Laura Miller from Bognor Regis in West Sussex was treated at the Queen Alexandra Hospital in Portsmouth for two years after she was diagnosed with invasive stage 3 breast cancer at the age of 32.
She said her life "turned upside down" after the diagnosis but that the thought of returning to the stage helped her recovery.
Laura performs the aerial hoop for Circus Extreme and has recently performed in Portsmouth and Southampton.

Laura worked as a dancer at a holiday park in her early 20s when she met her partner who was a trapeze artist, and she began her circus journey.
Two years of training was needed for her to perfect the aerial hoop act - mounting, performing and spinning on a circular steel apparatus suspended from the ceiling in the big top.
It led to performance tours in Germany, Switzerland and Monte Carlo.
"I'm the only crazy person in my family to run away to the circus," she said.
"I was at the peak of my fitness, everything was amazing, life was great."
It was during a costume change on a performance in Puerto Rico in 2012 that she discovered a lump in her breast that she got checked when she returned home.
She was diagnosed with invasive stage 3 breast cancer, needing chemotherapy, radiotherapy and five operations over the following two years.

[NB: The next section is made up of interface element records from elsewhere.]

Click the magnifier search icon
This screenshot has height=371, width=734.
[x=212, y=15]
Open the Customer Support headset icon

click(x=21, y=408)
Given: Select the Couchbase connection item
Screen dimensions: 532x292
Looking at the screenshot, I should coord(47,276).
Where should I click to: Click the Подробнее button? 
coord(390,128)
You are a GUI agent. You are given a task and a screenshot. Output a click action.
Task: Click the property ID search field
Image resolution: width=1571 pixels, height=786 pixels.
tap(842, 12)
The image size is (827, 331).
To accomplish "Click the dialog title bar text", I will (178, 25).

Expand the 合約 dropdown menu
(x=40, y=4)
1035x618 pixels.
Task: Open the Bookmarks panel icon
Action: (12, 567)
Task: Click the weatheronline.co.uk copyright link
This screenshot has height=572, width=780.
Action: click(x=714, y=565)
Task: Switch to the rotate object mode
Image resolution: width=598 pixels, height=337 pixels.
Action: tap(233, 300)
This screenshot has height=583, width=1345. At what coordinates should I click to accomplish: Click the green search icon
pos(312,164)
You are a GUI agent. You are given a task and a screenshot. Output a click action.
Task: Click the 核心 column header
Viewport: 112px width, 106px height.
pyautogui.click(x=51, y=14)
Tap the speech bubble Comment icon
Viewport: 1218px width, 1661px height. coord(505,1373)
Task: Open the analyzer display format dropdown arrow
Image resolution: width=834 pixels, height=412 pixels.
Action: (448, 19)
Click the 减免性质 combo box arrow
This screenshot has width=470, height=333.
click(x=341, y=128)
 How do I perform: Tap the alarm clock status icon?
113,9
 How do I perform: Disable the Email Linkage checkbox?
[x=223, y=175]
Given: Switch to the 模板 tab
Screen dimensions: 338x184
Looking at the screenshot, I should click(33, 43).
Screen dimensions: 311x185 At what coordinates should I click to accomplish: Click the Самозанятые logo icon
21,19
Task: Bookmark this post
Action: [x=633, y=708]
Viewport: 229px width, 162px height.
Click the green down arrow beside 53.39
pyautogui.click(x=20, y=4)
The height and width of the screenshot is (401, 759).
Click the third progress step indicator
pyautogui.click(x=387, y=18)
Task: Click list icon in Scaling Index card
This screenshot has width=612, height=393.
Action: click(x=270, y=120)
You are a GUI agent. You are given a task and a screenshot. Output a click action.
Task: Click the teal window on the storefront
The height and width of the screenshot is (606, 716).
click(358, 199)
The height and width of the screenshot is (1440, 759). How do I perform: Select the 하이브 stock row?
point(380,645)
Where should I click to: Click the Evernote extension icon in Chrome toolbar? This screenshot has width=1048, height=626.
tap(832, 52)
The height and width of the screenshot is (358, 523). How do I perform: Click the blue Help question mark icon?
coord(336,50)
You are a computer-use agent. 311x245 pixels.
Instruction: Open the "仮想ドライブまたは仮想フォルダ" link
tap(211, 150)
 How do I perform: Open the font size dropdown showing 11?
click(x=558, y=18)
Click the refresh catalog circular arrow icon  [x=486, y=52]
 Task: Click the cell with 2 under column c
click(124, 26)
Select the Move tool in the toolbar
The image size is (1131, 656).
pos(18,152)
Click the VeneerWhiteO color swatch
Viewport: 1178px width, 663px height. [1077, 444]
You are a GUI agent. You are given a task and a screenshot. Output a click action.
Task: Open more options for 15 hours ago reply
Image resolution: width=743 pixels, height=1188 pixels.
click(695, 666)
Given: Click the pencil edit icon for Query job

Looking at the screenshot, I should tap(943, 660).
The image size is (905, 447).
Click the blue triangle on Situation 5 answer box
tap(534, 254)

During her treatment, she said it was the thought of returning to performing that "kept me going".
"I could see myself holding on to the ring with my hands and and so I knew that I was going to come back somehow - it was there in my mind that I would get back to it," she said.
"It was far from easy but I would like anybody going through this now to know that you can get back to the way you were before - and even better."
After being given the all clear, it took Laura another two years to retrain to be able to perform again.
"I'm stronger now than I was before - I really fully believe that."
Her current act - the Aquatic Aerial Ring - involves combining elements of air, water and fire into the performance.
She starts the performance in the air and then plunges into a tank of water before spinning back up into the air repeatedly.